▶ [Dataset records]
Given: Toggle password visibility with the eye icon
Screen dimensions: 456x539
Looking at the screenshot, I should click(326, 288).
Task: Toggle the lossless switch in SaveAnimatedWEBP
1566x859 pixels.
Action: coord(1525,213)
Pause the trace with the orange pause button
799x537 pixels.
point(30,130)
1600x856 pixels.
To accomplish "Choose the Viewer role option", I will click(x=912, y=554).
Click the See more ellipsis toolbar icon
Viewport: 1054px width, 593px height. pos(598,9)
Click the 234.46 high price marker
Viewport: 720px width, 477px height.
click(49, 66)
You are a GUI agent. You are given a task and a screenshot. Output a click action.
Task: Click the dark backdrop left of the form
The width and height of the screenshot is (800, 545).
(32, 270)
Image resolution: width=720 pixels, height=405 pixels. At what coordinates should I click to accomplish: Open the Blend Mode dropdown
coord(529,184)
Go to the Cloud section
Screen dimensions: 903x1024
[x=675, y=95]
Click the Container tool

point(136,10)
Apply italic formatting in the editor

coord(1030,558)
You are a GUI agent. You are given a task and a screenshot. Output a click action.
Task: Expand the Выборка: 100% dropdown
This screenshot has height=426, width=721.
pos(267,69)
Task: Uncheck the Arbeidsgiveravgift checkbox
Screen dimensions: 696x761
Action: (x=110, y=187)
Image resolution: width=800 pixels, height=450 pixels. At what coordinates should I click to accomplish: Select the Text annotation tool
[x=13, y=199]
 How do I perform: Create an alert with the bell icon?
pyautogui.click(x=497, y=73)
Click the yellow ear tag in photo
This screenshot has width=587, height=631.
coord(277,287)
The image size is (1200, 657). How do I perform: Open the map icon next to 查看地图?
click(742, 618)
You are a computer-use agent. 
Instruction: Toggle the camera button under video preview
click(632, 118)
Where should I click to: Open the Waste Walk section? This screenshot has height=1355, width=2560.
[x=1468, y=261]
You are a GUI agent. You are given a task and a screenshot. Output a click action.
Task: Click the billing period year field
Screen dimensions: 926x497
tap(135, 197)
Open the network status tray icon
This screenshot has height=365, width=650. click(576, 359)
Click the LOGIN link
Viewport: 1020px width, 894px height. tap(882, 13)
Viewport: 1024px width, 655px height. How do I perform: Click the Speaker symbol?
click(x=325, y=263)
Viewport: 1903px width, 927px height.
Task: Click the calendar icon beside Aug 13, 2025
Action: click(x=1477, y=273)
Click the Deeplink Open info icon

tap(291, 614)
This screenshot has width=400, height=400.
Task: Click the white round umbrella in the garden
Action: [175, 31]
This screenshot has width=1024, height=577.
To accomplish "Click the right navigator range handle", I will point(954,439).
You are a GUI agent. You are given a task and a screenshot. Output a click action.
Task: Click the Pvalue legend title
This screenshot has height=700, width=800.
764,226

▶ [Problem] Retype the whole of the material word for word.

▶ [Task result]
Given: Toggle password visibility with the eye icon
Screen dimensions: 456x539
Looking at the screenshot, I should click(326, 288).
Task: Toggle the lossless switch in SaveAnimatedWEBP
1566x859 pixels.
Action: coord(1525,213)
Pause the trace with the orange pause button
799x537 pixels.
point(30,130)
1600x856 pixels.
To accomplish "Choose the Viewer role option", I will click(x=912, y=554).
Click the See more ellipsis toolbar icon
Viewport: 1054px width, 593px height. pos(598,9)
Click the 234.46 high price marker
Viewport: 720px width, 477px height.
click(49, 66)
You are a GUI agent. You are given a task and a screenshot. Output a click action.
Task: Click the dark backdrop left of the form
The width and height of the screenshot is (800, 545).
(32, 270)
Image resolution: width=720 pixels, height=405 pixels. At what coordinates should I click to accomplish: Open the Blend Mode dropdown
coord(529,184)
Go to the Cloud section
Screen dimensions: 903x1024
[x=675, y=95]
Click the Container tool

point(136,10)
Apply italic formatting in the editor

coord(1030,558)
You are a GUI agent. You are given a task and a screenshot. Output a click action.
Task: Expand the Выборка: 100% dropdown
This screenshot has height=426, width=721.
pos(267,69)
Task: Uncheck the Arbeidsgiveravgift checkbox
Screen dimensions: 696x761
Action: (x=110, y=187)
Image resolution: width=800 pixels, height=450 pixels. At what coordinates should I click to accomplish: Select the Text annotation tool
[x=13, y=199]
 How do I perform: Create an alert with the bell icon?
pyautogui.click(x=497, y=73)
Click the yellow ear tag in photo
This screenshot has width=587, height=631.
coord(277,287)
The image size is (1200, 657). How do I perform: Open the map icon next to 查看地图?
click(742, 618)
You are a computer-use agent. 
Instruction: Toggle the camera button under video preview
click(632, 118)
Where should I click to: Open the Waste Walk section? This screenshot has height=1355, width=2560.
[x=1468, y=261]
You are a GUI agent. You are given a task and a screenshot. Output a click action.
Task: Click the billing period year field
Screen dimensions: 926x497
tap(135, 197)
Open the network status tray icon
This screenshot has height=365, width=650. click(576, 359)
Click the LOGIN link
Viewport: 1020px width, 894px height. tap(882, 13)
Viewport: 1024px width, 655px height. How do I perform: Click the Speaker symbol?
click(x=325, y=263)
Viewport: 1903px width, 927px height.
Task: Click the calendar icon beside Aug 13, 2025
Action: click(x=1477, y=273)
Click the Deeplink Open info icon

tap(291, 614)
This screenshot has width=400, height=400.
Task: Click the white round umbrella in the garden
Action: [175, 31]
This screenshot has width=1024, height=577.
To accomplish "Click the right navigator range handle", I will point(954,439).
You are a GUI agent. You are given a task and a screenshot. Output a click action.
Task: Click the Pvalue legend title
This screenshot has height=700, width=800.
764,226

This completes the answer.